Why do CEOs get fired?

A machine learning study predicting forced CEO turnover using US firm and executive data (1992–2022)

This project investigates the determinants of forced CEO turnover using a dataset of US public firms from 1992 to 2022, combining executive compensation data (Execucomp) with firm financial data (WRDS).

To address data imbalance, we employed matched case-control sampling (1:1 and 1:2 ratios, repeated 3 times each).

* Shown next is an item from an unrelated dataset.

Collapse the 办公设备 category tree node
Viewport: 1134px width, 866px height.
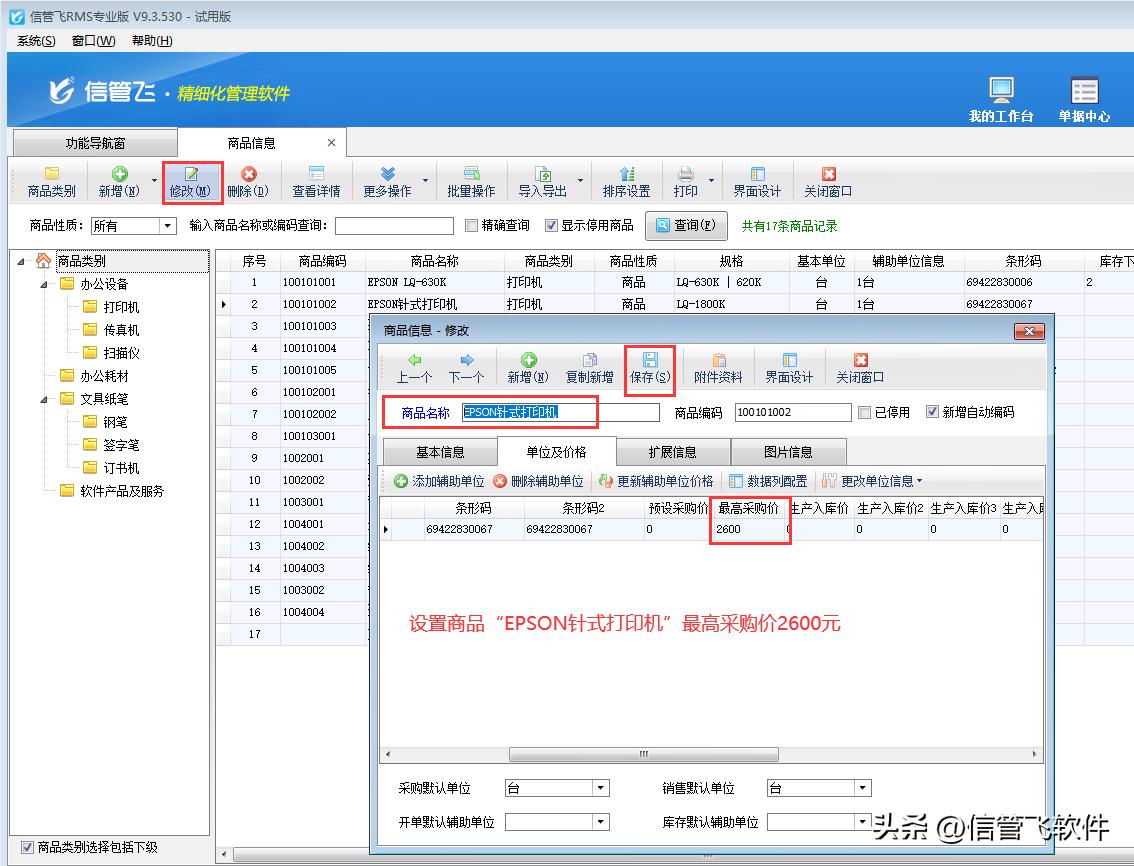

We compared three modeling approaches: Boosting + Logistic Regression, Lasso + Logistic Regression, and a baseline logistic model without variable selection.

Key findings:

  • Best model: Boosting + Logistic (AUC = 0.8072), outperforming Lasso + Logistic (0.7684) and the baseline (0.7669)
  • Most important executive features: gender, bonus, option grants, age, and tenure
  • Most important firm features: profitability metrics (income before extraordinary items, pre-tax income), followed by capital expenditure and receivables
  • Post-financial crisis shift: firms place greater weight on financial soundness (debt-to-assets, quick ratio) over short-term profitability
  • CEOs with low firm profitability but high compensation face higher firing risk

The model was applied to Samsung (0.6654, high-risk), Meritz Securities (0.1219, low-risk), and Hyundai (0.3501, medium-risk) as real-world demonstrations.

Team project for Data Mining Labs and Methods, Seoul National University (June 2025). Co-authored with Sungwon Ryu and Jihee Lee.